Author - Greg Horváth

Globalese 3.9.1 released

Fixes

  • Users with only project access in a group could not see the group a project belongs to.
  • Not all Memsource TMs were listed when retrieving translation memories from Memsource.
  • Project creator user missing from project Log page.
  • When editing an engine, corpora were not sorted alphabetically (this was a regression).

Minor improvements

  • 4 to 8 per cent increase on average in training speeds.

Globalese 3.9 released

What's new

We've introduced a quick training option to save training time where engines receive minor updates, and therefore don’t need to be fully retrained.

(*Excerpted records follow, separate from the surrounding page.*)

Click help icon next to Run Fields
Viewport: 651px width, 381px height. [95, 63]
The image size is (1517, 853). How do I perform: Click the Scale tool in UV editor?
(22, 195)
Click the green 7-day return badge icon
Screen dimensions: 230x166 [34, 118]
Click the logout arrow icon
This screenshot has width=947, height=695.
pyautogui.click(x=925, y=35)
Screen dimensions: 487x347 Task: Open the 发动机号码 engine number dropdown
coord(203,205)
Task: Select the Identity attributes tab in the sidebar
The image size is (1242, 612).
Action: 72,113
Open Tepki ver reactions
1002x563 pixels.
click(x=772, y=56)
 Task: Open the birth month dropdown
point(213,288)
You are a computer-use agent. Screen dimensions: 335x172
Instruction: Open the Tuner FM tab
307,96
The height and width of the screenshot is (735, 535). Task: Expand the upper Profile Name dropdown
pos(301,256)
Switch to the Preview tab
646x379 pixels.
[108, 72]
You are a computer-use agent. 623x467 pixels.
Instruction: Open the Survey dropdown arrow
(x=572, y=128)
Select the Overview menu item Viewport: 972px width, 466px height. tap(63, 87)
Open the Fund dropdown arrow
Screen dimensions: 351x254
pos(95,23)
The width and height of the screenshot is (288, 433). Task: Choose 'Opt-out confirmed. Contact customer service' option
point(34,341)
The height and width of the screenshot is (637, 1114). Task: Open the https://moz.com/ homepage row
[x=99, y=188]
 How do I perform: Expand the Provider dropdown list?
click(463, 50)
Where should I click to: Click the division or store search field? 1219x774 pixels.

Read more about this new functionality here.

Notable fixes

  • Spacing issues after tags followed by punctuation marks.
  • Unicode characters were sometimes replaced by text in the translation.
  • Project log could not be displayed.
  • Translate button active for projects without an engine.

Globalese 3.8.4 released

New functionality

Minor improvements

  • Groups on the Corpora, Engines and Projects pages are now listed alphabetically.
  • The total number of currently existing engines is always displayed on the About page.
  • Project files can be sorted by status and last translation date & time.
  • Memsource connector updated so support changes in the Memsource API affecting filtering for TMs when retrieving them from Memsource.

Fixes

  • When editing a project that had a stock engine chosen, no selected engine was displayed.
  • Non-admin users could not edit projects.
  • Spaces left after translation in Japanese target texts.
  • Conversion of colons to double-byte characters fixed for Japanese.
  • URLs inside tags were truncated.
  • When deleting an engine, corpora that were not deletable were offered for deletion, causing an error.
  • Stock+ engines with a non-green health indicator didn't become healthy even after retraining.

Globalese 3.8.3 released

Globalese 3.8.3 fixes the following issues:

  • Some term bases could not be retrieved from Memsource
  • XTM term bases could not be filtered by target language
  • URL translation issues
  • Stock corpora were automatically added when creating a new engines even if there were no stock corpora for the language pair

Globalese 3.8 released

The major highlight of Globalese 3.8 is stock+ engines. Stock+ engines are customised stock engines, i.e. pre-trained stock engines extended with the user's own corpora. Note: stock+ engines are only available in the cloud environment.

Improvements

  • A Select all/Deselect all option has been added to the Corpora and Engines listing pages.
  • It is now possible to filter engines by status on the Engines page.
  • Better experience on smaller screens (i.e. mobile devices).

Further changes

  • The number of individual corpora that an engine may contain has been limited to 500.
  • The Engines page now shows master and auxiliary corpora segment counts in two distinct columns.
  • The Engines page now shows whether an engine has been built using stock corpora or a stock engine.
  • An Engine page now shows whether the particular engine uses stock corpora or a stock engine.
  • Master and auxiliary corpora now appear in two distinct tables on Engine pages.
  • The last trained version is shown on Engine pages.

Notable fixes

  • TBX parsing issues.
  • Not being able to create new users.
  • Could not delete resources containing apostrophes in their names.
  • Engines' Log pages not showing any entries.
  • Translation files' Log pages not displaying.
  • Authentication via the API not working.
  • System administrators unable to change their passwords.
  • Projects using XTM connector could not be created.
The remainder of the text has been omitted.